More local job cuts announced – and this is very bad news.
The local freepaper, the Croydon Guardian, looks set to lose its hard-working and well-respected sports editor, Graham Moody, among 12 journalists facing the axe under the latest cost-cutting plans of owners Newsquest at their south London group.
Based at offices in Sutton (the Croydon staff were moved there recently in an previous cost-cutting effort), the entire eight-person sport and leisure department looks like being cut.
The 12 job losses in total would mean news, sport and leisure for seven newspapers and their websites would be produced by only 12 reporters, with only two editors left to supervise the work.
There’s little doubt that the Croydon Guardian has provided a far more up to date online news coverage to supplement their (diminishing) weekly output on newsprint. But the planned job cuts seem certain to reduce the remaining staff’s ability to cover all bases.
This is how the economics of a free local newspaper works: using a network of schoolkids to tramp the streets once a week and push copies of the paper through letterboxes, they offer local businesses “guaranteed” circulation of around 100,000 – making Croydon’s one of Newsquest’s highest read newspapers in London.
One of the Croydon Guardian‘s owners’ major costs is the paper they print on. According to independent audits, 77 per cent of the local Guardian group’s newspapers were adverts.
But lately, the publishers have reduced their pagination – the number of pages printed each week. They have not cut the number of ads carried, just the amount of space for local news, much to the frustration of the journalists on the papers, who actually took union action to offer to do more work.
Now the management’s inevitable logic is that, with less space to fill with news, they have need of fewer journalists. The vast income from the advertisers will keep rolling in, they just spend less on staff, paper and ink, and so the already handsome profit margins increase. In 2009, the company recorded an operating profit of £71.7 million.

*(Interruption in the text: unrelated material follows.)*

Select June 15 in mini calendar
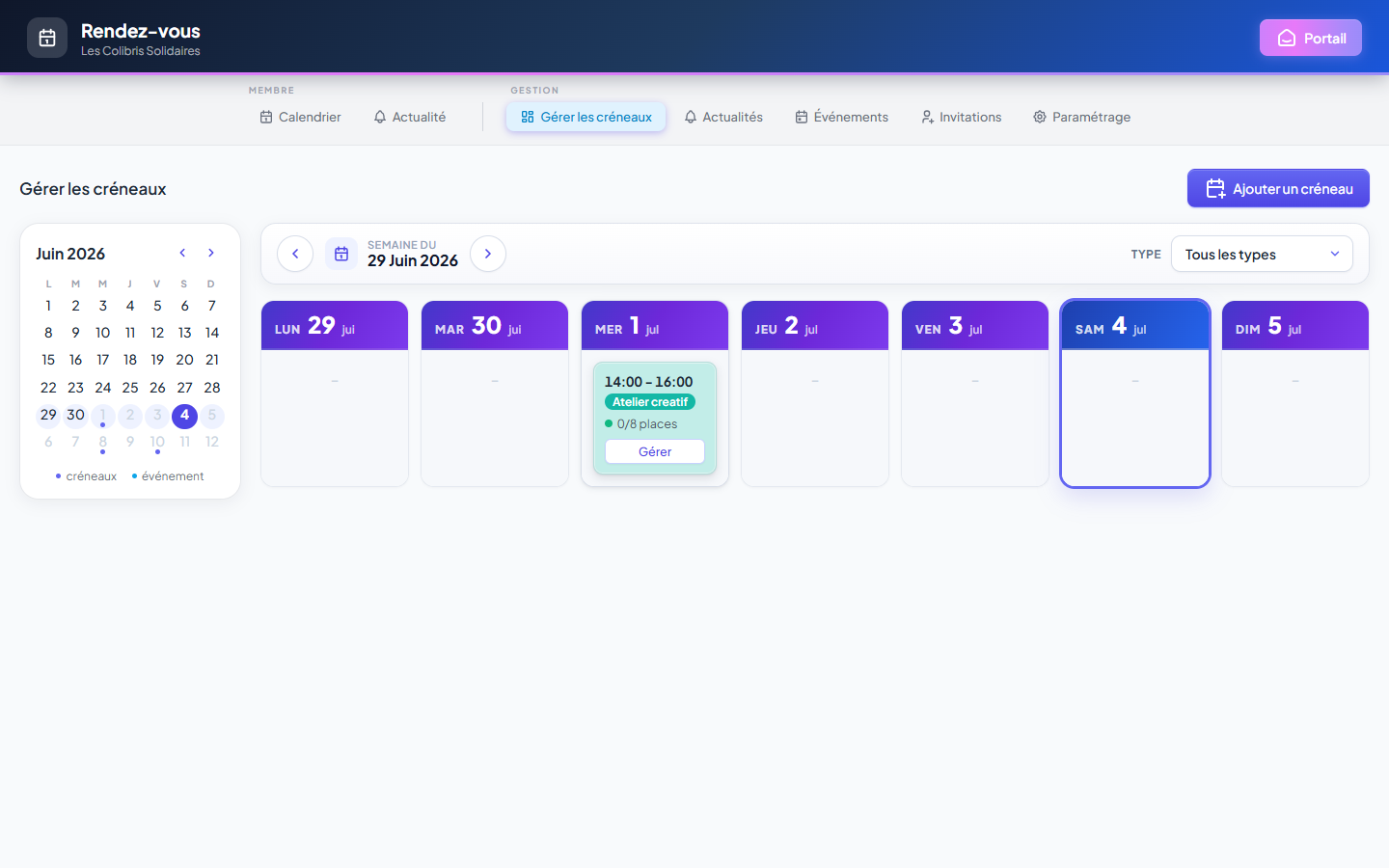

And thus the Croydon Guardian‘s readership is less well served, and importantly there is one less informed critic of local villains, and of Croydon Council. It was, for example, the Croydon Guardian‘s Mike Didymus, who broke the important story of how the council was borrowing hundreds of millions of public money to shore up the private developers’ work on Croydon’s £450 million Hub and the shiny new headquarters building.

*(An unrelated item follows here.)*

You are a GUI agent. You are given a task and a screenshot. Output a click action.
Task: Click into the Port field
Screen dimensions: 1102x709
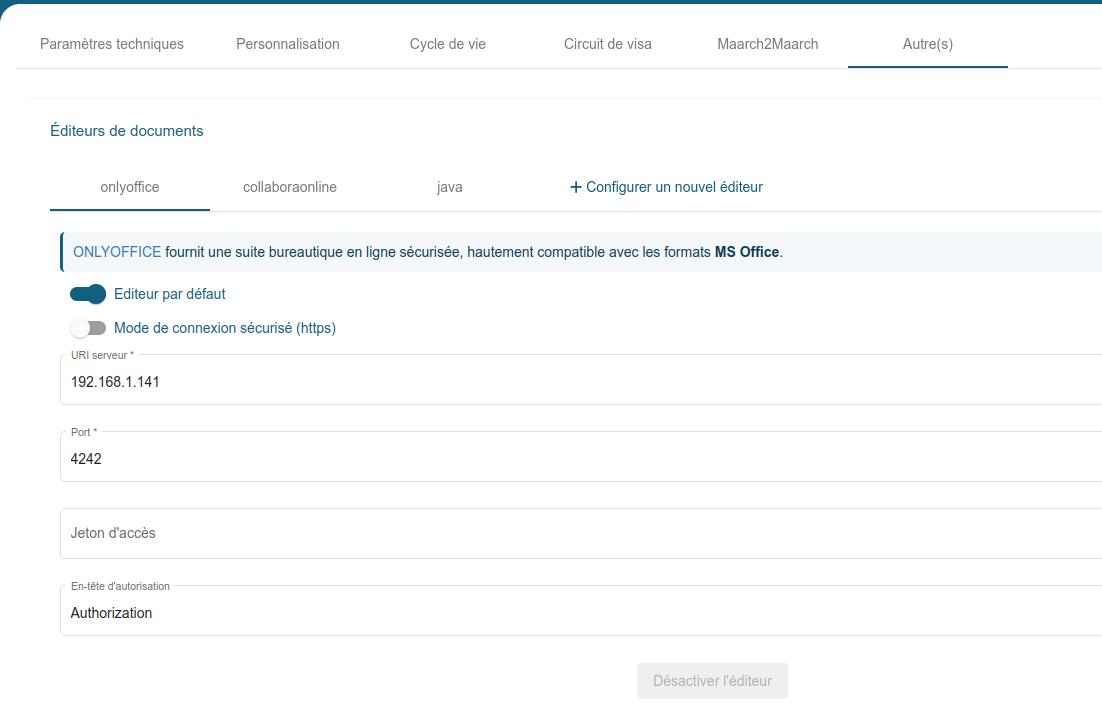[580, 459]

Journalists’ union negotiator Jenny Lennox said: “The company’s short-sighted business model has reached a level where adverts are in danger of being increasingly ignored as readers toss their disappearing newspapers away unread.
“The company claims these decisions are being made amid ‘worsening trading conditions’, but the reality is Newsquest continues to rake in vast profits. At the same time they want to axe our members’ jobs and retreat from quality local journalism.

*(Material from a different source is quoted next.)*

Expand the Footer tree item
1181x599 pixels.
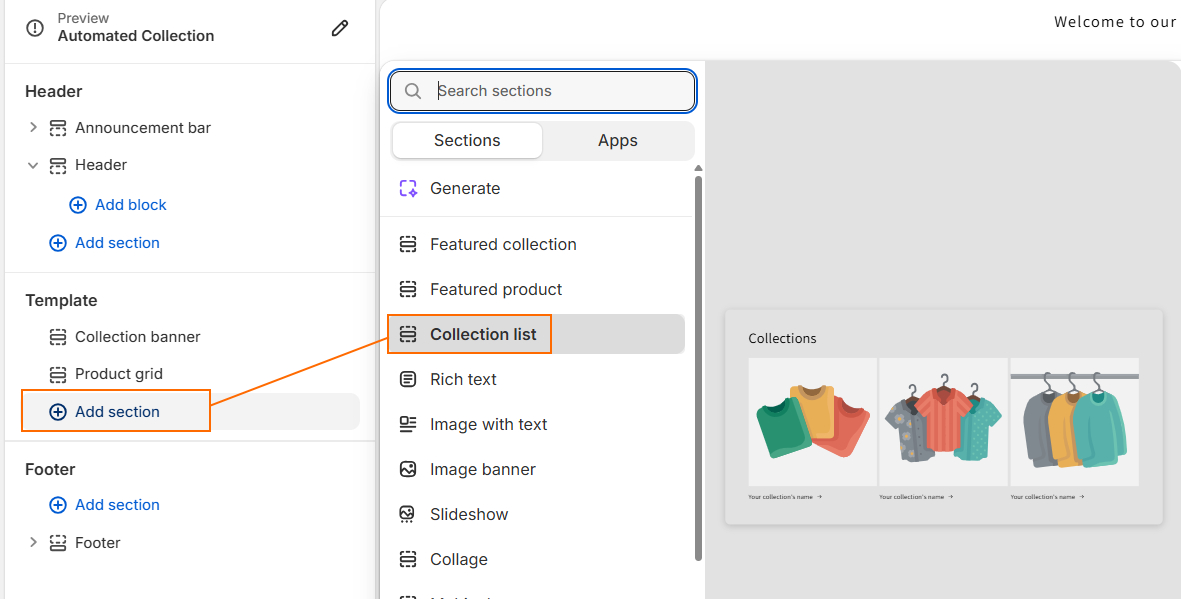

“The union is balloting for action in response to the cuts because we know our members take pride in their work and local citizens wants to read a local paper which contains local news, sports and leisure.”
The result of a ballot of National Union of Journalists members across Newsquest’s south-west division will be announced next Tuesday. Titles affected include the Croydon Guardian, Elmbridge Guardian, Epsom Guardian, Kingston Guardian, Streatham Guardian, Surrey Comet, Sutton Guardian, Wandsworth Guardian and Wimbledon Guardian.
Related articles
- PM praise for local papers and websites – but no help (insidecroydon.wordpress.com)
- Croydon arts policy: no librarians, but £1.5m for Fairfield Halls (insidecroydon.wordpress.com)
- Newsquest journalists – give papers more space and we’ll do extra work (guardian.co.uk)
They’ve been saving on newsprint for years. I can’t remember the last time it made it down here to Coulsdon. Mind you it looks as though the Advertiser’s going the same way, that hasn’t shown up for three weeks now. Not that I’m that bothered. Vast acres of newsprint are devoted to goings-on in New Addington and Thornton Heath. Yet the Martians could invade Chipstead, 500 yards up the road, and we’d be none the wiser.
I heard about this last week, and was quite shocked.
With the Olympics next year, Wimbledon Tennis this coming month and to non league, sorry League AFC Wimbledon now bubbling away, this is a totally short sighted policy.
My biggest worry is there is reduced check and braces on local government as mentioned above. I wonder how this fits into Mr. Cameron’s Big Society?
Newsquest and Gannet should be ashamed of themselves.